Baldwin epitomized his views in a widely circulated text, Tuberculosis: Bacteriology, Pathology and Laboratory Diagnosis (1927), written with two laboratory associates, S. A. Petroff and L. U. Gardner. This monograph strongly emphasized the role of hypersensitivity in heightening inflammatory reactivity to tubercle bacilli and stressed its implementation by "an acquired specific digestive power" of sensitized and thereby immunized phagocytic cells, a concept in which Baldwin was influenced by the maturing views of his own student Krause. Most of the research on which these views were based was carried out in the Saranac Laboratory, which Baldwin directed until 1926. During these years Saranac Lake had become world-renowned in the study of tuberculosis. Baldwin, as dean of the laboratory group, and Lawrason Brown as leader of the clinical group, together with Krause and others resident or trained at Saranac Lake, carried out a program of practical and advanced teaching in what was designated the Trudeau School of Tuberculosis. In association with Walter B. James in 1915, Baldwin inaugurated and initially directed the Edward Livingston Trudeau Foundation, which gave strong support to tuberculosis research.
Baldwin published more than a hundred papers on tuberculosis, several of which were of encyclopedic character and appeared in leading medical texts. He was editor-in-chief (1916 - 1921) of the newly founded American Review of Tuberculosis. Active in the national and international control of tuberculosis, Baldwin served as president of the American Clinical and Climatological Association (1910) and the National Tuberculosis Association (1916 - 1917). After World War I he was a delegate at a conference sponsored by the League of Red Cross Societies at Cannes, France, which set the stage for renewed cooperation among nations in tuberculosis control.
Achievements
Baldwin is remembered as a physician and laboratory investigator with rigorous professional standards. He was awarded the Trudeau Medal of the National Tuberculosis Association in 1927 and the Kober Medal of the Association of American Physicians in 1936, and received honorary degrees from Yale (1914) and Dartmouth (1937).

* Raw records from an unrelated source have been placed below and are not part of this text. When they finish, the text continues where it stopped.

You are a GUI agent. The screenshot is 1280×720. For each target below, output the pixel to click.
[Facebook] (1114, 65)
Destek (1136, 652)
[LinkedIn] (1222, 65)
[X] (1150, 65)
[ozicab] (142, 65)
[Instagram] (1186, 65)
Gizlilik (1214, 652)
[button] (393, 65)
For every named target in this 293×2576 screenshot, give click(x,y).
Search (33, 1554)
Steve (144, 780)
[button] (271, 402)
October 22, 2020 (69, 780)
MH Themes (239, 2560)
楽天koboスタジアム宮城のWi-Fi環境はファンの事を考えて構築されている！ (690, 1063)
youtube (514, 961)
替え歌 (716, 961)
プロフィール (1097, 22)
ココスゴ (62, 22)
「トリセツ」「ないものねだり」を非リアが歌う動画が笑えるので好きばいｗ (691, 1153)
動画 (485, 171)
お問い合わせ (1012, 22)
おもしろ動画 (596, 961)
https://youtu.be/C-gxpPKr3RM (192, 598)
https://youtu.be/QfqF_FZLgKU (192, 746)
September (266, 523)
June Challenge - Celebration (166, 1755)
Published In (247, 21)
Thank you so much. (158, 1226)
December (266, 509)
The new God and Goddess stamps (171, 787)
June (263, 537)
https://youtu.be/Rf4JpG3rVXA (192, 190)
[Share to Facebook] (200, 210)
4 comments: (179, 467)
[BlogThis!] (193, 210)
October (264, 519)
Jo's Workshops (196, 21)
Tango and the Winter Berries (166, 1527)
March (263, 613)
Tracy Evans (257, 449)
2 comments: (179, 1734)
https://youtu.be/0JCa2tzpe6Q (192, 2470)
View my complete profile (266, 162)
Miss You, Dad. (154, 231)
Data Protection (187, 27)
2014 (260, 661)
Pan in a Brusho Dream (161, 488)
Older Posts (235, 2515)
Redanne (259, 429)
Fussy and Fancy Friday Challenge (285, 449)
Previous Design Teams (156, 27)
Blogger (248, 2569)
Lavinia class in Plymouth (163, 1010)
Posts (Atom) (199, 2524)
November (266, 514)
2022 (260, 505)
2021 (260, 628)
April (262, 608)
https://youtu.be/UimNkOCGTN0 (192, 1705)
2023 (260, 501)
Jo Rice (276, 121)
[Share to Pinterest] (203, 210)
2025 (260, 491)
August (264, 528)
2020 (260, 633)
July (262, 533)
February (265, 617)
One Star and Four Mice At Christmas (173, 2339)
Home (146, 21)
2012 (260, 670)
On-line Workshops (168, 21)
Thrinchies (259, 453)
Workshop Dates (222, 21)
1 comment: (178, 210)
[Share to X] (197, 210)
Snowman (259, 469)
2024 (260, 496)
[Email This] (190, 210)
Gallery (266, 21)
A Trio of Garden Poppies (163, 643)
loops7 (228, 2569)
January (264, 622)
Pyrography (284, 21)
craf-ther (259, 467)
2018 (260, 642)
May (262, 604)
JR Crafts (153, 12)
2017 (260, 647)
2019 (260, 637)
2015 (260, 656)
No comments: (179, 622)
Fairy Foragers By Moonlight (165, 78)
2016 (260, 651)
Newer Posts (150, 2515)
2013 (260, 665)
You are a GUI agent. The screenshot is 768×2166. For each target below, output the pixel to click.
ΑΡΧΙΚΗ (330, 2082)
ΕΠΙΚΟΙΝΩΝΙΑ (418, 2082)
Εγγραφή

He was also a leader in the civic activities of Saranac Lake and in its Presbyterian church.
Personality
Uncomplicated in personality, he was cautious and thoughtful in reaching decisions, but firm in his convictions when they were made.
Connections
Baldwin had married Mary Caroline Ives of Cheshire, Connecticut, on June 1, 1895. They had one child, Henry, who became prominent in the field of forestry.